Commuting fringe benefits. Employers cannot deduct the cost of free parking, monthly transit passes, and van pooling (Code §274(a)(4)). They may continue to offer these benefits to employees who can receive them tax free up to $260 per month in 2018. No deduction is allowed for bicycle commuting and employees cannot exclude the benefit if paid by the employer in 2018 through 2025.
Moving expenses. Employers reimbursing employees for the cost of job-related moving cannot deduct the cost of this benefit through 2025 (Code §132(g)). Employees cannot exclude the benefit if companies continue to pay relocation costs. (There is an exception for military personnel relocating to a permanent station of duty.)
Employee achievement awards. These continue to be tax deductible by employers and tax free to employees, but the definition of what constitutes an award has changed. TCJA tightens the category of awards for this purpose, permitting only tangible personal property. Awards given in cash, cash equivalents, gift cards, gift coupons, gift certificates, vacations, meals, lodging, tickets to theater or sporting events, stocks, bonds, other securities, or similar items are not deductible by employers (Code §274(j)(3)(A)(ii)).
Domestic Production Activities Deduction
The 9 percent deduction for qualified domestic production activities that applied to domestic manufacturers and other businesses has been repealed as of Dec. 31, 2017 (Code §199).
Various other types of payments are no longer deductible:
Fines and penalties. Amounts paid or incurred after Dec. 31, 2017, are not deductible where the complainant or investigator is a government or government entity (Code §162(f)(1)). The only exceptions are for certain restitution, amounts paid to come into compliance with the law, amounts paid to satisfy a court order where the government is not a party, and amounts paid for taxes due.
Payments for sexual harassment or sexual abuse. Settlements and payments made after Dec. 22, 2017, for sexual harassment or sexual abuse are not deductible if subject to a nondisclosure agreement (Code §162(q)).

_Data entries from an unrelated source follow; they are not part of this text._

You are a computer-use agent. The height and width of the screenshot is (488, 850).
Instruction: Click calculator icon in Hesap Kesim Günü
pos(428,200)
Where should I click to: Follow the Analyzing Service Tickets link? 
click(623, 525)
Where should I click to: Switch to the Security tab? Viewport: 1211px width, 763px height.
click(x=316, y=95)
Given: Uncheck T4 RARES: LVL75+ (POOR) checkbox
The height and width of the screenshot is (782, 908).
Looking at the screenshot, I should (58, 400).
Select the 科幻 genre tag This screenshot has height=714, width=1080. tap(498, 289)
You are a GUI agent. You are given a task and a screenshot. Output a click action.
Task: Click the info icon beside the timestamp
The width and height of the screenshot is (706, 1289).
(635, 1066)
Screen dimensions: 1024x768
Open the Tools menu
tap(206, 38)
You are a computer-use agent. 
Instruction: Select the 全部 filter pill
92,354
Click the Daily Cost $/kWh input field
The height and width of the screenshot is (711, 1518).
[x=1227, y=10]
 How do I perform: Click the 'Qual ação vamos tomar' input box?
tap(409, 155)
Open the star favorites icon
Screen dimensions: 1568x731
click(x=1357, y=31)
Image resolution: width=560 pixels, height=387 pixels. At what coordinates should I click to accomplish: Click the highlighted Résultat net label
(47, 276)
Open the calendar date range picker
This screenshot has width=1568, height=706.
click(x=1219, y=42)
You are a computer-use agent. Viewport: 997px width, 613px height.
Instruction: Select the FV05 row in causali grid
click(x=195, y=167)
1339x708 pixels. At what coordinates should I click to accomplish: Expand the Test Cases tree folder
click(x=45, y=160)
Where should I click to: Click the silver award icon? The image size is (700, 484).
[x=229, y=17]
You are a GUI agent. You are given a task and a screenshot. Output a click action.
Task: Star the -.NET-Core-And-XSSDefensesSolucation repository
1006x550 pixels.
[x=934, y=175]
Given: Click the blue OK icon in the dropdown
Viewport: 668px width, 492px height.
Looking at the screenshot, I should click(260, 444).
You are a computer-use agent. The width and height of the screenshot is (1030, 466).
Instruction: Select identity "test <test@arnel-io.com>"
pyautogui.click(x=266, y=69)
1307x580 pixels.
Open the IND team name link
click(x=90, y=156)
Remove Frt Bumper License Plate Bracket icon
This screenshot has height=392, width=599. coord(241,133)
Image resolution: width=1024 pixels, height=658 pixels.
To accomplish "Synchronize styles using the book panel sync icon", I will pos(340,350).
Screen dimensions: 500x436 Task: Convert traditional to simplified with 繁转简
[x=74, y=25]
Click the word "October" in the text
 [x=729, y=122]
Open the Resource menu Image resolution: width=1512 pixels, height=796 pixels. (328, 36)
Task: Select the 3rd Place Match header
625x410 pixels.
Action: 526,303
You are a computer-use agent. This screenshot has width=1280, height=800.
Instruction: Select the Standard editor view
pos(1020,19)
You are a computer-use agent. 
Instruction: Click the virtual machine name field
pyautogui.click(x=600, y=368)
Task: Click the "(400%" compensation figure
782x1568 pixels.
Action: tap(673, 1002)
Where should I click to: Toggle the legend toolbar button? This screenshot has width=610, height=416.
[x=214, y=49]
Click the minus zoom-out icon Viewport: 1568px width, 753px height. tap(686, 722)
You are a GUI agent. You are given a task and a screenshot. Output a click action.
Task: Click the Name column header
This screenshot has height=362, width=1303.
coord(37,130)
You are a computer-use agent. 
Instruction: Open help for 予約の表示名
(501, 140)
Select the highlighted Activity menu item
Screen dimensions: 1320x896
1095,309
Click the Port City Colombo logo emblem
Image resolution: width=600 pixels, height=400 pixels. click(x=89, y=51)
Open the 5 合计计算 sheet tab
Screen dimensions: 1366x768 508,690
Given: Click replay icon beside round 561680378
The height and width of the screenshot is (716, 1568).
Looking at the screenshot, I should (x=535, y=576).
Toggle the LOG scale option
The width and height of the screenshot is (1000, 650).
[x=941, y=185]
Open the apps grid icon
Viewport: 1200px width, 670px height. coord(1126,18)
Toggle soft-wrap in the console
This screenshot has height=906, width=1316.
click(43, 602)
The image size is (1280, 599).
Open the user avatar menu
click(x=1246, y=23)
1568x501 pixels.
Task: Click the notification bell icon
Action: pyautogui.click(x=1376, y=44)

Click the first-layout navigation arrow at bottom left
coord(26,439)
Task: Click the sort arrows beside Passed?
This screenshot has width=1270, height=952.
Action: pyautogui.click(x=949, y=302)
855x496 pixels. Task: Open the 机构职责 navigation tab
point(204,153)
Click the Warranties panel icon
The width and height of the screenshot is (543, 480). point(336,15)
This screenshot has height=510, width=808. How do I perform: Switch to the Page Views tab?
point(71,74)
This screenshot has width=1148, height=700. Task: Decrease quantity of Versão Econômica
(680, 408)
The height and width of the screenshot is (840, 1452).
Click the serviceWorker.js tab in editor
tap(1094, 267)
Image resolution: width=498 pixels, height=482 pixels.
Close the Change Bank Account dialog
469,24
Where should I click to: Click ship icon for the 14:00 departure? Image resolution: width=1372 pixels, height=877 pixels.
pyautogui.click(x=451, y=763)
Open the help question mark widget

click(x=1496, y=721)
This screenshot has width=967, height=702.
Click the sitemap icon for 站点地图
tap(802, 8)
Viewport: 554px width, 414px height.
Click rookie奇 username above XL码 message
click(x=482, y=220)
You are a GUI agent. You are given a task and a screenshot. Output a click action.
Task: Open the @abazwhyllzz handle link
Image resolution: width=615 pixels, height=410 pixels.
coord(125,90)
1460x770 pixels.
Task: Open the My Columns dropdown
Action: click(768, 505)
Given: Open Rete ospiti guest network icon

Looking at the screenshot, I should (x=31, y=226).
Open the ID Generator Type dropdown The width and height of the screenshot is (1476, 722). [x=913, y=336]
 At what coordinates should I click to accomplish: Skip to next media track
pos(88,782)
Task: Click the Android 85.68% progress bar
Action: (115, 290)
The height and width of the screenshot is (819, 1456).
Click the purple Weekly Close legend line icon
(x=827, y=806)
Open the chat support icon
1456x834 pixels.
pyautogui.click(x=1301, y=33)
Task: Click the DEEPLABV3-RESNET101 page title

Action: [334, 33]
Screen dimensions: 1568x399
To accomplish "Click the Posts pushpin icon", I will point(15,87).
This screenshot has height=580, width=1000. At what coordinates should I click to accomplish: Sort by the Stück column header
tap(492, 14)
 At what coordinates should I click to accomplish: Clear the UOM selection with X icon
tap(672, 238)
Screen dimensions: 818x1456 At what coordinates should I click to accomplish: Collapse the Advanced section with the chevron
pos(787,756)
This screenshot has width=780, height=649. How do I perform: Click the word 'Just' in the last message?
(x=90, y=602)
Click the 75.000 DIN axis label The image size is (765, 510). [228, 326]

Local lobbying expenses. No deduction can be claimed for the expenses of local lobbying paid after Dec. 22, 2017 (Code §162(e)(2) eliminated by TCJA).
While the tax breaks created by the TCJA are substantial, they are ameliorated somewhat by the elimination or restriction of certain write-offs. The net tax benefit to businesses from the TCJA will not be known fully until there is clarification by the IRS, technical corrections from Congress, and completion of 2018 returns.